La guerra mediatica di Pechino contro le proteste di Hong Kong
di Paul Wang

Ambasciatori cinesi di 70 Stati nel mondo hanno pubblicato articoli difendendo la politica di Pechino e mettendo in guardia i Paesi stranieri dall’intervenire nei fatti di Hong Kong. Dopo la censura, centinaia di account sui social per contrastare e distruggere il movimento anti-estradizione e democratico. I media di Stato forgiano fake news. L’appoggio di personaggi dello spettacolo.
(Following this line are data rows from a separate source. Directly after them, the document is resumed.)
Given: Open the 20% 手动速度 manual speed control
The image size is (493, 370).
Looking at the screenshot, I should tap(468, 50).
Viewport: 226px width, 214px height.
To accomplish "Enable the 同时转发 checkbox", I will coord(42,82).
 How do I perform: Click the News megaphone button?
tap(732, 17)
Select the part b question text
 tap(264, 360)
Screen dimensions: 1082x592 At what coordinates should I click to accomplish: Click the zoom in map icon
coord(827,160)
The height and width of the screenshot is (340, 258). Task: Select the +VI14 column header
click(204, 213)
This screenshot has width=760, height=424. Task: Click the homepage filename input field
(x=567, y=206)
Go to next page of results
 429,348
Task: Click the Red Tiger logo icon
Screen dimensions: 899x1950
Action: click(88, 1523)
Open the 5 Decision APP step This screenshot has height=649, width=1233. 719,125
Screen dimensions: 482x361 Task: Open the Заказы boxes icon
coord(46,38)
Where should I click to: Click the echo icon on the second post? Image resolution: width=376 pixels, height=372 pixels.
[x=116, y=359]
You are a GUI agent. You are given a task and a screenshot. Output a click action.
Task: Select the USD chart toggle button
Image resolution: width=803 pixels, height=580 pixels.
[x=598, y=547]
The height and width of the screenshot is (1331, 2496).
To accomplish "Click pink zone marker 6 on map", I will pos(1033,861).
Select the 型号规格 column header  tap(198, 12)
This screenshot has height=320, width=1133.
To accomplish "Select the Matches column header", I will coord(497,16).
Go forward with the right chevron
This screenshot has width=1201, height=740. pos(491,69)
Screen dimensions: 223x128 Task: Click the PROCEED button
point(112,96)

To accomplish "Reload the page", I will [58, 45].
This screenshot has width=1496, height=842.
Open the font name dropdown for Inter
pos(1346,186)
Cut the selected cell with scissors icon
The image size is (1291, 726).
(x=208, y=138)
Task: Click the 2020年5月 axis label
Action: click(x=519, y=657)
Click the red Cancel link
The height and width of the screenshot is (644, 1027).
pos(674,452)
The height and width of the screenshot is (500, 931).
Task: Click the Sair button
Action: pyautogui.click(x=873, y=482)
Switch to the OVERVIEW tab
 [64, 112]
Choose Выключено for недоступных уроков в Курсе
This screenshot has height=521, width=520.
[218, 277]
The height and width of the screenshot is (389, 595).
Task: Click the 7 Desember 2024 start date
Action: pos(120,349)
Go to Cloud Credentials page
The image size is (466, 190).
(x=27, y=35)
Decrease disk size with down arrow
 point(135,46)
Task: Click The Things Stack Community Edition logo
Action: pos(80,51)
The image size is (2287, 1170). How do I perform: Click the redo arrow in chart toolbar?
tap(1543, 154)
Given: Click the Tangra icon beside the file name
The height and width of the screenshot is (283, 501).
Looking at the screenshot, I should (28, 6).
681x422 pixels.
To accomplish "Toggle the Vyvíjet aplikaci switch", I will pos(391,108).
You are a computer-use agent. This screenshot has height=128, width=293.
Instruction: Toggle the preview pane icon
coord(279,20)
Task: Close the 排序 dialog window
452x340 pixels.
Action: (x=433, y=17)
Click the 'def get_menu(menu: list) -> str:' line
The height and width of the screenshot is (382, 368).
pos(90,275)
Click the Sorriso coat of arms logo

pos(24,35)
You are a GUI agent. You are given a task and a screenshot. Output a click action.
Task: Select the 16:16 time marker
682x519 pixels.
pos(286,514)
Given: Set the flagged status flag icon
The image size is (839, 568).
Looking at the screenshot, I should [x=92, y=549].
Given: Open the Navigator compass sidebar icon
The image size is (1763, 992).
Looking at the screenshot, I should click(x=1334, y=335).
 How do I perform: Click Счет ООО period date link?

Hong Kong (AsiaNews) - Un articolo apparso oggi sul Global Times - tabloid quasi ufficiale, legato al Quotidiano del popolo - accusa i media occidentali di promuovere una “rivoluzione colorata” ad Hong Kong. Per “rivoluzione colorata” si intendono le rivolte di popolo che hanno avuto luogo nei Paesi dell’Est Europa, che hanno portato alla caduta dell’Urss, o quelle legate alla “primavera araba”, che hanno causato la caduta di diversi regimi medio-orientali.

L’autore dell’articolo, Shen Yi, direttore del Centro per la governance del cyberspazio all’università Fudan (Shanghai), accusa i media occidentali di parzialità, mostrando gli eventi di Hong Kong come “un movimento non violento e di resistenza per la lotta democratica”, mentre invece, quanto succede sono solo “rivolte di strada”, sostenute da governi stranieri per i loro “interessi nazionali”.

Quello di Shen Yi è solo uno degli articoli che la macchina pubblicitaria del Partito comunista cinese ha messo in atto per contrastare l’informazione proveniente da Hong Kong e influenzare l’opinione pubblica internazionale.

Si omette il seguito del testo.